Customers of Troy-based Flagstar Bancorp. are among those impacted by what appears to be a damaging cybersecurity breach of a Silicon Valley file-sharing firm.
As a result of the potential breach of customer information, the bank says it will offer those impacted a free two-year membership in credit monitoring and identity theft protection services.
Flagstar Bank, among the largest lenders headquartered in Michigan, announced on March 5 that it was informed in late January by vendor Accellion Inc. that the latter company had been breached.
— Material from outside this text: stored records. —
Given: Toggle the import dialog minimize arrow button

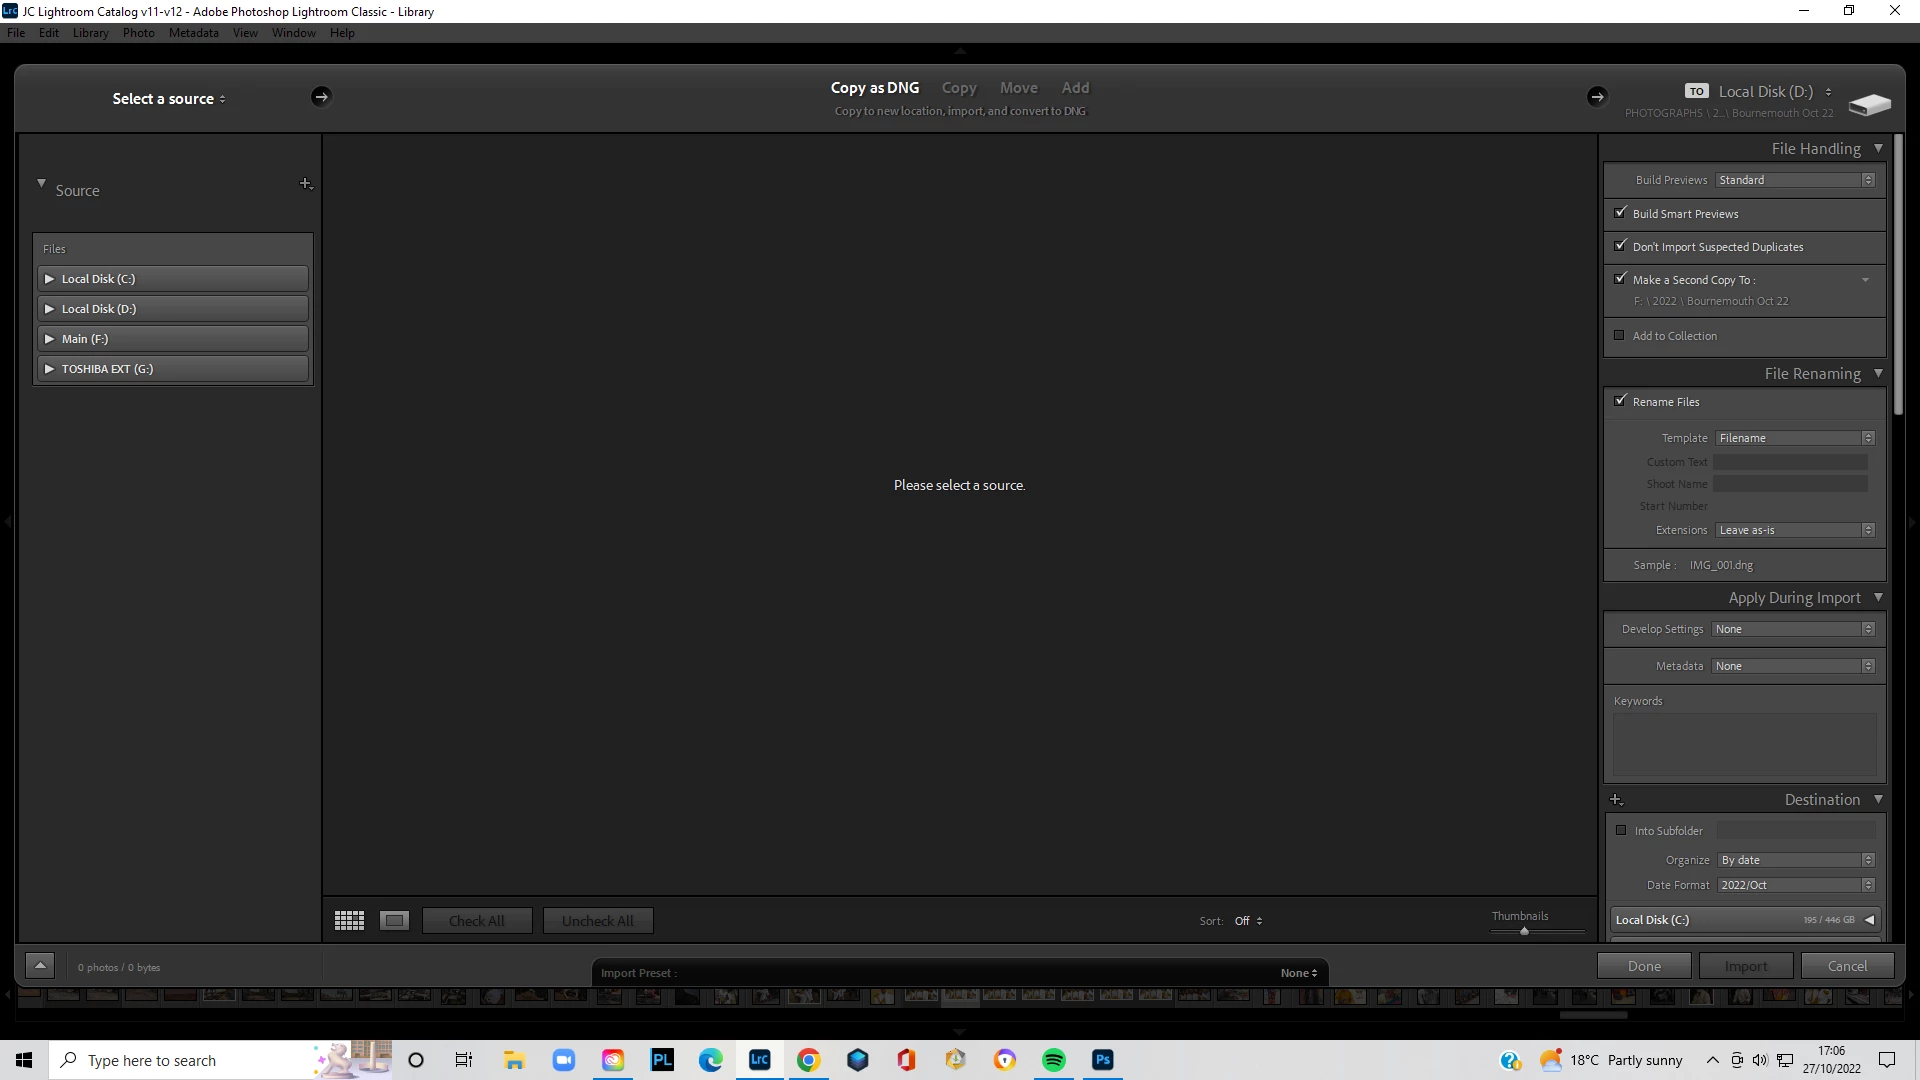Looking at the screenshot, I should tap(40, 966).
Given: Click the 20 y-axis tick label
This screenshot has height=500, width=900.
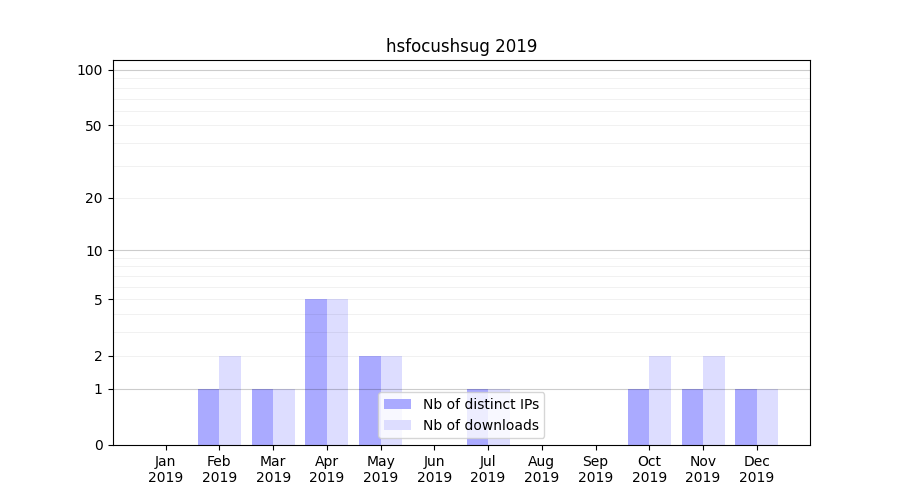Looking at the screenshot, I should coord(94,198).
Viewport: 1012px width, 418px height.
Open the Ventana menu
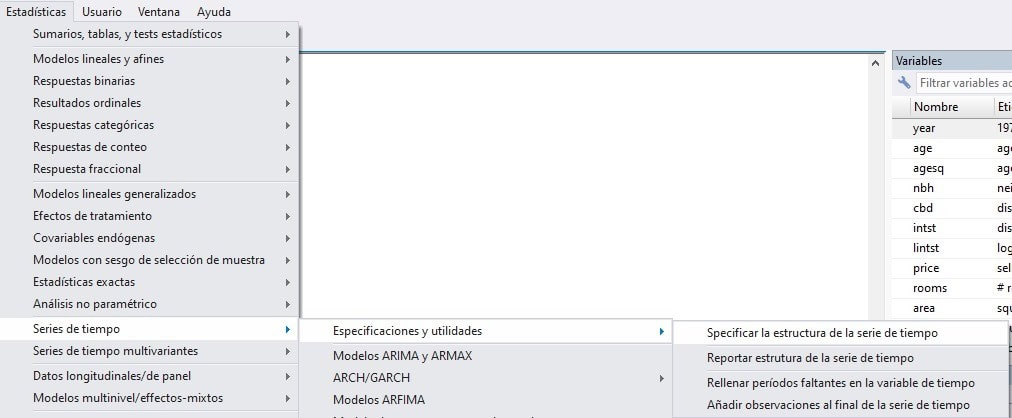[x=159, y=12]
“After Accellion informed us of the incident, Flagstar permanently discontinued use of this file sharing platform. Unfortunately, we have learned that the unauthorized party was able to access some of Flagstar’s information on the Accellion platform and that we are one of numerous Accellion clients who were impacted,” the bank wrote in a statement on its website.
“Upon discovery, we acted immediately to contain the threat and engaged a team of third-party forensic experts to investigate and determine the full scope of this incident,” the statement continued. “After a thorough, diligent review of the data, we are now in the process of notifying impacted customers directly via U.S. Mail.”
It’s unclear how many customers of the bank may have been impacted.
A published report earlier this month in Vice reported that hackers had posted a multitude of personal information — names, social security numbers, and home addresses — of Flagstar employees in a purported extortion attempt.
A spokesperson for Flagstar Bank declined to specific questions from Crain’s on Wednesday evening.
The hack at the end of this year appears to have impacted a host of Accelion clients, including the central bank of New Zealand, Harvard Business School, and Jones Day, a major U.S. law firm, according to The Associated Press.